There’s an important takeaway here, a point that goes beyond the un-satirizable guest list.
Humans are endlessly inventive. It’s what we do.
But mostly, we prefer to do the same twelve things over and over again. Whether you’re a deacon at Poughkeepsie’s most progressive church or a serial murderer, it’s the same song: human behavior is patterned. We do what we know. Don’t get me wrong: people change, and they change all the time. All I’m saying is that we have a predisposition to hoe the same row, and it takes a little effort to alter a course.
But change doesn’t require years, or money, or perfect willpower. It just takes a little courage. Not much.
Sometimes, necessity suffices.
And yet … the very successful and very powerful are loathe to change. You think it’d be natural for them, right? To survive is to adapt, and to adapt is to change. And if anyone understands the nature of survival, it’s the top brass. But no. When you’ve been protected by your power and authority, why alter course? That’s the value of privilege. It explains why the Clintons will never alter their course, why the Democratic Party is stuck in the mud, why white fragility is such a commonplace.
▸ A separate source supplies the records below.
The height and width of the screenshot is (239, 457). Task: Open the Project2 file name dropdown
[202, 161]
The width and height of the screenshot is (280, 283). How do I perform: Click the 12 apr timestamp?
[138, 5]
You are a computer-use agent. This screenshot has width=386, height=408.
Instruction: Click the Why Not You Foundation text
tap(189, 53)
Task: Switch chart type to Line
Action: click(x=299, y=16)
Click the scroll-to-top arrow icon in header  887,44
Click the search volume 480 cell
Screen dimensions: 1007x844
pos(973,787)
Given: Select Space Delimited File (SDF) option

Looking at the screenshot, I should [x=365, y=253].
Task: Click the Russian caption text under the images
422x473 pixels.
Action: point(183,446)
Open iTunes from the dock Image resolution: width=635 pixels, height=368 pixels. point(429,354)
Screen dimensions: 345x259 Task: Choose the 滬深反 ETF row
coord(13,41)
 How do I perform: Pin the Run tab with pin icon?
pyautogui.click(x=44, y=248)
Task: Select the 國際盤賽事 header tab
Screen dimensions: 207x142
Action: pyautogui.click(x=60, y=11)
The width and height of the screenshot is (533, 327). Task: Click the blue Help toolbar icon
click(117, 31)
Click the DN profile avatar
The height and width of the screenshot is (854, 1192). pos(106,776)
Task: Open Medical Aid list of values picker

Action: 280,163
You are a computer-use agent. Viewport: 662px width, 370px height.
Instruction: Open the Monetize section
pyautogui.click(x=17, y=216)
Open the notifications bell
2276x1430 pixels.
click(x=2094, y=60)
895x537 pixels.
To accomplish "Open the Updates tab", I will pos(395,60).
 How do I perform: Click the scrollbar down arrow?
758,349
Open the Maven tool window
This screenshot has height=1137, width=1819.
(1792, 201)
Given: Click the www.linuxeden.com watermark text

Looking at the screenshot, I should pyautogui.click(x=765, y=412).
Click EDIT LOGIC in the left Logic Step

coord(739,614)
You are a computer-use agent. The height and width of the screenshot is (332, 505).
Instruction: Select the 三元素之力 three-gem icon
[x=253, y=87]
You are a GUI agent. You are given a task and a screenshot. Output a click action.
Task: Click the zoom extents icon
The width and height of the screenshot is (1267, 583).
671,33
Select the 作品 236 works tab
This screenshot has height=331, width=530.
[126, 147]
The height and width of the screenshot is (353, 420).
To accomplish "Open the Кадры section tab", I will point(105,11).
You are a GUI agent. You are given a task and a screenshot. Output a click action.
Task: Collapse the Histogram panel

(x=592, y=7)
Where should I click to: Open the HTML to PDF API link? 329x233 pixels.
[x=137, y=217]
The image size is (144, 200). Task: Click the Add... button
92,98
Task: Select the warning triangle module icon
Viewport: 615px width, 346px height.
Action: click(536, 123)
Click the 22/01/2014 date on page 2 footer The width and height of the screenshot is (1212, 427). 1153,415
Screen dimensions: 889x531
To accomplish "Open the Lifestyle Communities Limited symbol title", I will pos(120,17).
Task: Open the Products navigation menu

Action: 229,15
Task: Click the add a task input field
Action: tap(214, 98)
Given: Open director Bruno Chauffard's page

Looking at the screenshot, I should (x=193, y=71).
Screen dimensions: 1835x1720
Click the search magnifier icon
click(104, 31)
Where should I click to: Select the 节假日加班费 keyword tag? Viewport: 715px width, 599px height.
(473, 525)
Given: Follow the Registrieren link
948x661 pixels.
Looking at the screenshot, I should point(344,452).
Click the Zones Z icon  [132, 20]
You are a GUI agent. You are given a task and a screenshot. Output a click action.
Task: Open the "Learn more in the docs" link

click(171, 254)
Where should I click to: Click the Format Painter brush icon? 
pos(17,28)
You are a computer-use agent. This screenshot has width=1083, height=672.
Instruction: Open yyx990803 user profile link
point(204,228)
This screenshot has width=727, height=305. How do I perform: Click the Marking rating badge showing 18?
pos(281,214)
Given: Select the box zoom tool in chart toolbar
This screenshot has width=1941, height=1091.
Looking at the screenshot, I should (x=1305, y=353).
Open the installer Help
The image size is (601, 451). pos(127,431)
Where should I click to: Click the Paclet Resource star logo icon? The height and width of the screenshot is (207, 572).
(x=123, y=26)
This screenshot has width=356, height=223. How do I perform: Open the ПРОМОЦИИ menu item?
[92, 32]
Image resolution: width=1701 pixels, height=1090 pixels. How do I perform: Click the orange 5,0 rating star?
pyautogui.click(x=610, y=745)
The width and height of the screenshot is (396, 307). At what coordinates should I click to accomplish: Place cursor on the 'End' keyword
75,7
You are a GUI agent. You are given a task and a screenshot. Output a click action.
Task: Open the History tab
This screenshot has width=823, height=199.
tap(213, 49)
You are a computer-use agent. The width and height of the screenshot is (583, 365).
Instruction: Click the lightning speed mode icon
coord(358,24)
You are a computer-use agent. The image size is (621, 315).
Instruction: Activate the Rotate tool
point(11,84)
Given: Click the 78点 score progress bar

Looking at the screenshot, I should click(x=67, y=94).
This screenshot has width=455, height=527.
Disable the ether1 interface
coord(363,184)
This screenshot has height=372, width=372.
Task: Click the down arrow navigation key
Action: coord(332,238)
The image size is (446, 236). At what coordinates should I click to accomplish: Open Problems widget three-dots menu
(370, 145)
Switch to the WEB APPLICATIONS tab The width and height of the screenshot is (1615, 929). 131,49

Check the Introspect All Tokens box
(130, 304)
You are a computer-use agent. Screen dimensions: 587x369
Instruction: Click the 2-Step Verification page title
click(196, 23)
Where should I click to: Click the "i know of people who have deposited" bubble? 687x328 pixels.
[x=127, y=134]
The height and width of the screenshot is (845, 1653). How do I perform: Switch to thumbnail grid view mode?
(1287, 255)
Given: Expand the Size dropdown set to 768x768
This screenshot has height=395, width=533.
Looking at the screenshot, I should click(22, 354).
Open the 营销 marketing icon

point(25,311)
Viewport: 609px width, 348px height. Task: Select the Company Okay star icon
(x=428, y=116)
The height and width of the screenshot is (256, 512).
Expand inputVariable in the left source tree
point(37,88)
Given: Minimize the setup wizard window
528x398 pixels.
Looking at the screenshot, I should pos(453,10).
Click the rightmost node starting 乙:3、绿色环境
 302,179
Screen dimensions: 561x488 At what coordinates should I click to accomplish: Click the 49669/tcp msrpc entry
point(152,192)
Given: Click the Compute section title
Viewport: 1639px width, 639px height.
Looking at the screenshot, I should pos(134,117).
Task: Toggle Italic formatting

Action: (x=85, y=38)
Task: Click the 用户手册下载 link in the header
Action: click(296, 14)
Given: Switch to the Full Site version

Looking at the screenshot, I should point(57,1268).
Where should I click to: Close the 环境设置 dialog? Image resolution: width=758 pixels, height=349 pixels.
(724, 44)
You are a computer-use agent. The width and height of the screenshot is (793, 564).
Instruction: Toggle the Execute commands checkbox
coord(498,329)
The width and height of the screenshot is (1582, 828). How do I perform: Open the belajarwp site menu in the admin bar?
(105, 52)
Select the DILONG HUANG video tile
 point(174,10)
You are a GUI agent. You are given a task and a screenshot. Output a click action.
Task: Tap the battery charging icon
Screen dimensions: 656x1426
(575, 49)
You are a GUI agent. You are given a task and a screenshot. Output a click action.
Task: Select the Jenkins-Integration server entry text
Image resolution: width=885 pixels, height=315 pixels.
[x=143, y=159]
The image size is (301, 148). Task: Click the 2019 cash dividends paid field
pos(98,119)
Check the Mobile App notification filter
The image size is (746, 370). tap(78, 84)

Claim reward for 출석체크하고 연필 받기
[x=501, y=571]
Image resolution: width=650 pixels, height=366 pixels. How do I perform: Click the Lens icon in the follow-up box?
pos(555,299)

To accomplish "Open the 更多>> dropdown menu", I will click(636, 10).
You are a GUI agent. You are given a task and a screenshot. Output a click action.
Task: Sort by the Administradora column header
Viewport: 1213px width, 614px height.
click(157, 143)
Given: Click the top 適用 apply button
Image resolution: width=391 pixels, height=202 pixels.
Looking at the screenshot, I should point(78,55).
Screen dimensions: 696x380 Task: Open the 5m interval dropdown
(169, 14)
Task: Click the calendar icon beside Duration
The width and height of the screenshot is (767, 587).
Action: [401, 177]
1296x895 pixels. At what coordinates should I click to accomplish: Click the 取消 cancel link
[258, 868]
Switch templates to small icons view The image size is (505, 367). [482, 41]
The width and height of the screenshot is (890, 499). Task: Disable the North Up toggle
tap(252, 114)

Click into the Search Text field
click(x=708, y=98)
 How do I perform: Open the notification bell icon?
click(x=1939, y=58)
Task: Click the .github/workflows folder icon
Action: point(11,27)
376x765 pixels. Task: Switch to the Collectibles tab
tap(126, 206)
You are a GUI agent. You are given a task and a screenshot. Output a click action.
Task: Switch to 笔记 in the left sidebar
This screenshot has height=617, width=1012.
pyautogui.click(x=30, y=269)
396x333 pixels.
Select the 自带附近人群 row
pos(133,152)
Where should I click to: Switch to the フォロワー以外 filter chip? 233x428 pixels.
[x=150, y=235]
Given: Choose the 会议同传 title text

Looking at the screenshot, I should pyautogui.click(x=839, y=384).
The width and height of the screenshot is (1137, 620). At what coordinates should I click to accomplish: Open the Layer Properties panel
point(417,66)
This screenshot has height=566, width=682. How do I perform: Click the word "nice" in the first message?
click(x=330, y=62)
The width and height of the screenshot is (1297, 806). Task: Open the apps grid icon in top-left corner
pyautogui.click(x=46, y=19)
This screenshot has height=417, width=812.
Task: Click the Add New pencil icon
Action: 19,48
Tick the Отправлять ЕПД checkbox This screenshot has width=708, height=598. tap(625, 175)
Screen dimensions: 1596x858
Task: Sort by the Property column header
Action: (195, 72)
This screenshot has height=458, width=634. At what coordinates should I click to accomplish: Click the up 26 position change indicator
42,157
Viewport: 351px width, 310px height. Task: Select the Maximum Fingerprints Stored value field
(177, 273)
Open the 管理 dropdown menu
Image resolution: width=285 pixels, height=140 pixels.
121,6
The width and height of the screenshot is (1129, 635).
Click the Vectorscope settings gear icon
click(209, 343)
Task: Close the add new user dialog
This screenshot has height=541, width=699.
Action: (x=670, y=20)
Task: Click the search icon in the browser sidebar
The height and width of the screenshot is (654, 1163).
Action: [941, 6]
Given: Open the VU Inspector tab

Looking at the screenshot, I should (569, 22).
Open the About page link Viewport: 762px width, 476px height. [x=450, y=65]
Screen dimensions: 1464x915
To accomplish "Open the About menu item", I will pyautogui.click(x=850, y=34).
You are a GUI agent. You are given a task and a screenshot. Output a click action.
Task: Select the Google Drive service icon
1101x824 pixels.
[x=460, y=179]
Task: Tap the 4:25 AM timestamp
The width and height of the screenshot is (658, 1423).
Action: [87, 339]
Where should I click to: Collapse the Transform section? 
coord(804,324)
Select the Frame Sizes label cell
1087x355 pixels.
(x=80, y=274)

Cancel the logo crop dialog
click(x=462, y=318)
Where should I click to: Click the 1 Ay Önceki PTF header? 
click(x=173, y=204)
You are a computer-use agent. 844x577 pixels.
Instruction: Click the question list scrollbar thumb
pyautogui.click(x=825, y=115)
And why the center’s response to existential political angst is …. TED Talks meets Coachella.
We do what works. Even when it doesn’t work for us anymore.
And this explains why the godforsaken OZY Fest exists, why it is beyond parody, and why, after the years of expensive lessons, the center-left Establishment hasn’t heard the music. How could anyone think this is a good idea? How could grownups take any of these people seriously? Why would you think this was a wise choice? Why hold a discussion salon, when you have nothing new to discuss?
The only thematically appropriate way to throw a neoliberal “ideas” festival in the Age of Trump would be to keep every stage empty, while the hungry, angry, impatient crowd was kept waiting. Just to get the point across: there’s nothing there we haven’t seen before.